USD/JPY has posted gains in the Thursday session, as the pair trades just below the 111 level in the North American session. On the release front, Japanese Consumer Confidence improved to 43.9, above the forecast of 43.5 points. In the US, unemployment claims dropped to 234 thousand, its lowest level in five weeks. On Friday, US job numbers will be in focus, with the release of three key indicators – Nonfarm Employment Change, Average Hourly Earnings and the unemployment rate.
The Japanese consumer remains pessimistic about the economy, as the latest consumer confidence survey came in at 43.9 points for March. Although this reading improved over the February release of 43.1, a release below the 50-point level points to pessimism. There are some bright points in the economy, as manufacturing and export numbers are pointing higher. At the same time, domestic consumption remains soft and inflation levels remain well below the BoJ’s target of 2.0% percent. The BoJ’s preferred inflation indicator, BoJ Core CPI, remains weak and dipped to 0.1 percent. With inflation at low levels, the Bank of Japan is in no rush to tighten monetary policy.

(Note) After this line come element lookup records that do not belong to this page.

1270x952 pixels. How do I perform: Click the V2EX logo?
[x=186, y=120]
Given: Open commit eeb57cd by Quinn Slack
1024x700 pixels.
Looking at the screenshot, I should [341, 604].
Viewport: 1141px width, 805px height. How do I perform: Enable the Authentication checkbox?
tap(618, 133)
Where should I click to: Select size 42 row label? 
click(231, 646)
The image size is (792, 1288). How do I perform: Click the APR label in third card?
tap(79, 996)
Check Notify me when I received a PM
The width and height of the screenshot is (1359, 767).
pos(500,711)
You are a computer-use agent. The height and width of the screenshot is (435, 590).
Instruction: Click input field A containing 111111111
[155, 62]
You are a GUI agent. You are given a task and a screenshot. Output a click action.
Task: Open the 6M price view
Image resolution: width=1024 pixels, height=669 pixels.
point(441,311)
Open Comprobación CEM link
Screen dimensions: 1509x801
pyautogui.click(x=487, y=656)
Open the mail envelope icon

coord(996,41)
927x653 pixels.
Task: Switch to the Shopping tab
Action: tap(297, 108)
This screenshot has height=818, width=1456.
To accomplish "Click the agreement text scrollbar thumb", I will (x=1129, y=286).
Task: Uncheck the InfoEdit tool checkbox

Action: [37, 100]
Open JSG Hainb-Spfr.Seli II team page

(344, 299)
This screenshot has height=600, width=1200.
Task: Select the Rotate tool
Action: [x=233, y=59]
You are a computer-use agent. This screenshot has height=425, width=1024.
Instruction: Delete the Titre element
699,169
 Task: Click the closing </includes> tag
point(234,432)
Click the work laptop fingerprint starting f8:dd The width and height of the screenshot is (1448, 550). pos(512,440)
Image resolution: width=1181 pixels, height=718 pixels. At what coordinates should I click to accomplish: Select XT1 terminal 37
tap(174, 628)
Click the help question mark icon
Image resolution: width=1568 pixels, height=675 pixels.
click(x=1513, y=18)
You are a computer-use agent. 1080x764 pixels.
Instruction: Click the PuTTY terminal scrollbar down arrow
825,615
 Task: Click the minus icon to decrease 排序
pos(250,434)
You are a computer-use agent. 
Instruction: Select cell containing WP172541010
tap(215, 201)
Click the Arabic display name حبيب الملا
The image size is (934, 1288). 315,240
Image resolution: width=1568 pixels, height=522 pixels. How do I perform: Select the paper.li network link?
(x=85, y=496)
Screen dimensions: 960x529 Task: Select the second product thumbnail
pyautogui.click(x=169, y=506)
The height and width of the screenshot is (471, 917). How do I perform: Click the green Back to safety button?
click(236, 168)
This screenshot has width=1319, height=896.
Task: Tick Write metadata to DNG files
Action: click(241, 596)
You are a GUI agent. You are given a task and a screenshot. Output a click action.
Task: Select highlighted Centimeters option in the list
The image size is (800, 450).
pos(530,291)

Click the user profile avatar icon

There were no surprises from the minutes of the Fed March policy meeting. At that meeting, the Fed raised rates a quarter-point to 0.75%, but the dovish rate statement disappointed the markets, triggering broad losses for the US dollar. In the minutes, policymakers noted upside risk to the US economy, but remained divided on whether inflation will rise to the Fed target of 2.0%. Most policymakers were in favor of taking steps to trim the $4.5 trillion balance, which has ballooned since the Fed implemented its aggressive quantitative easing program back in 2008. So what’s next for the Fed? According to the CME’s Fed Watch, the odds of a rate hike at the May meeting are just 5 percent, while the likelihood of a rate hike in June stand at 63 percent. Fed policymakers appear divided on how many more times the Fed will press the rate trigger. Last week, FOMC member Eric Rosengren called for three more hikes, saying the Fed should raise rates in June, September and December. Rosengren said that employment and inflation levels were close to the Fed’s targets, and that three additional hikes were needed in order to prevent the US economy from overheating. However, a majority of FOMC members are in favor of just two more hikes this year.